Anthony led the Knicks with 32 points but went cold late, missing 11 of his last 13 shots and all five in the fourth quarter.
The Knicks as a whole went 5-for-18 in the fourth and missed 11-of-15 3-pointers in the second half.
“They were just scrapping more, I think,” J.R. Smith said. “They were more hungry than us in the second half. … It’s a huge opportunity lost, one we can’t afford. But we can’t get it back. Just got to go out there on the road and win some games. Hopefully, [the Hawks] keep losing.”
That’s what the Knicks have been left with in this roller-coaster season: hoping the eighth-place Hawks can continue to give away their lead.
For what feels like the 30th time this season, the Knicks failed to do that. And it leaves Woodson and his team in a difficult spot. According to Elias Sports Bureau, just one team in the past 30 years has overcome a deficit of more than four games with 14 games or fewer to play in the regular season to make the playoffs.

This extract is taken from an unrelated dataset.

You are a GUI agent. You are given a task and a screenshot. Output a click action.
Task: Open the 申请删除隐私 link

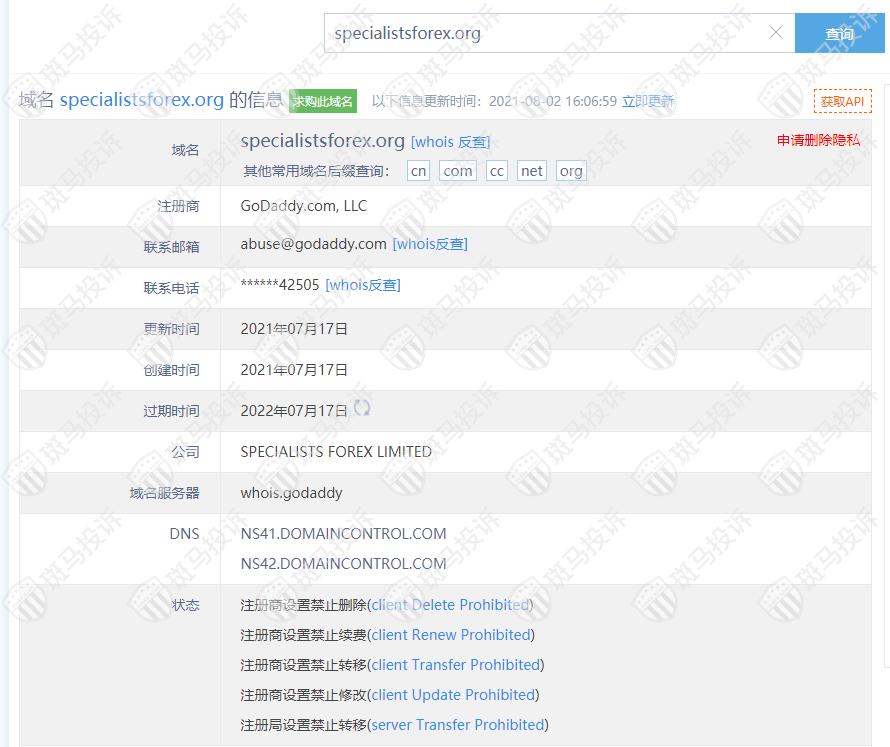(818, 140)
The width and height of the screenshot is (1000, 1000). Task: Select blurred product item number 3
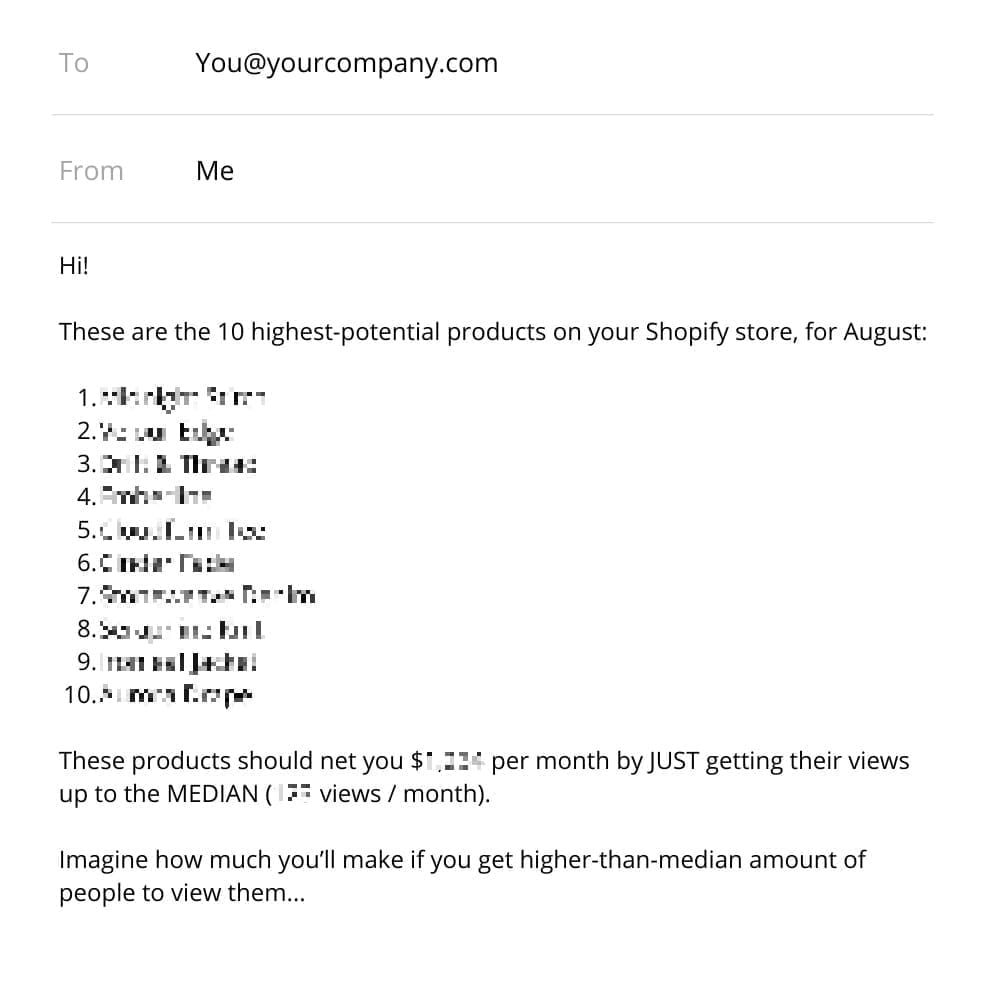(x=179, y=464)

VIDEO: Sunday’s top 10 plays
No. 2: Kobe in touch with Jim Buss, confident Lakers will get back to winning ways — Whatever he lacks in good health Kobe Bryant more than makes up for in unabashed confidence in himself and the Los Angeles Lakers resilience. This despicable season will be forgotten, as soon as he can get back to health and as soon as Jim Buss and the rest of the Lakers’ front office brass finish their franchise makeover. These tough times, Bryant insisted during an interview with ESPN’s sports business ace Darren Rovell, will not last. He did, however, acknowledge that things are going to be different without Dr. Jerry Buss around to fix the Lakers’ issues:
Bryant, who signed a two-year, $48.5 million extension with the team in November to lock up his 19th and 20th seasons in L.A., reiterated his message of urgency to Buss to return to the top as soon as possible.

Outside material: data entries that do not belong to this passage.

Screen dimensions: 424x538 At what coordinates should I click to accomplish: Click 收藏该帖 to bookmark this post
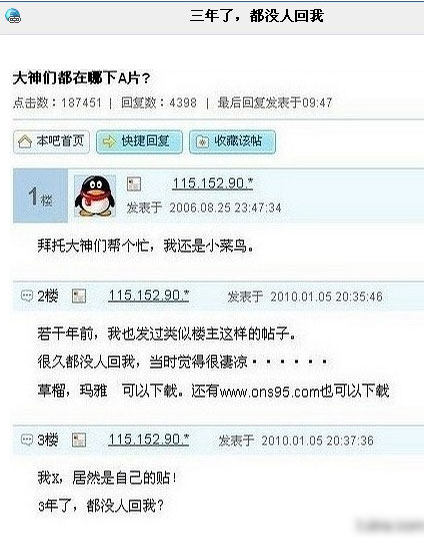(232, 142)
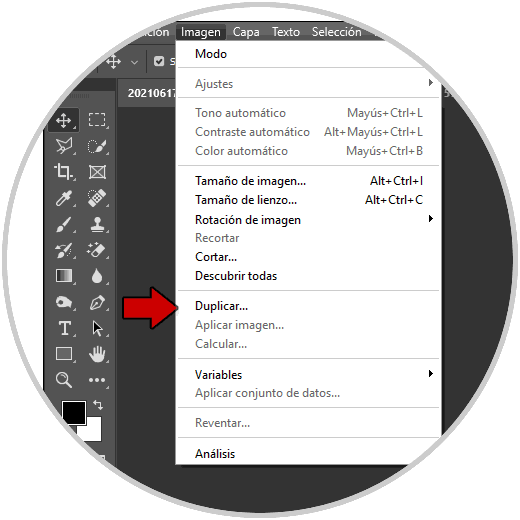
Task: Select the Pen tool
Action: point(97,303)
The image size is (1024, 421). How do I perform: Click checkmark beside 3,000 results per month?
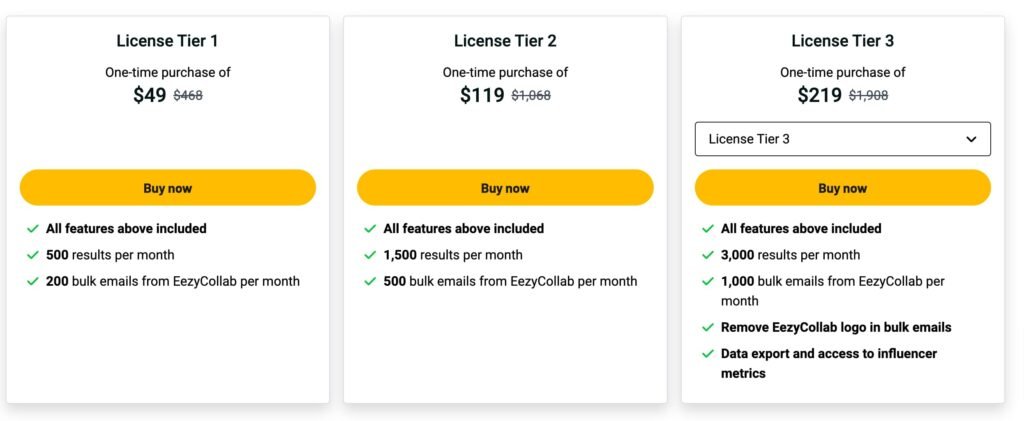coord(708,255)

“This organization is just not going to go [down],” Bryant said. “It’s not going to take a nose dive. But I think we need to accelerate it a little bit for selfish reasons, because I want to win and I want to win next season. So, it’s kind of getting them going now as opposed to two years from now.”
Despite already airing his concerns about what direction the Lakers might be heading, Bryant said his faith is as strong as ever in the Lakers’ ability to bounce back to contender status.
“Extremely confident,” Bryant said. “That was one of my concerns [when he re-signed] and they assured me, ‘This is fair for you for everything you’ve done for the franchise and will continue to do while being able to construct a team that is going to contend for a championship here over the next couple of years.'”
Bryant also responded to Dallas Mavericks owner Mark Cuban‘s assertion that “I don’t know if the Lakers will ever be the Lakers,” because of the absence of longtime owner Dr. Jerry Buss, who died last year.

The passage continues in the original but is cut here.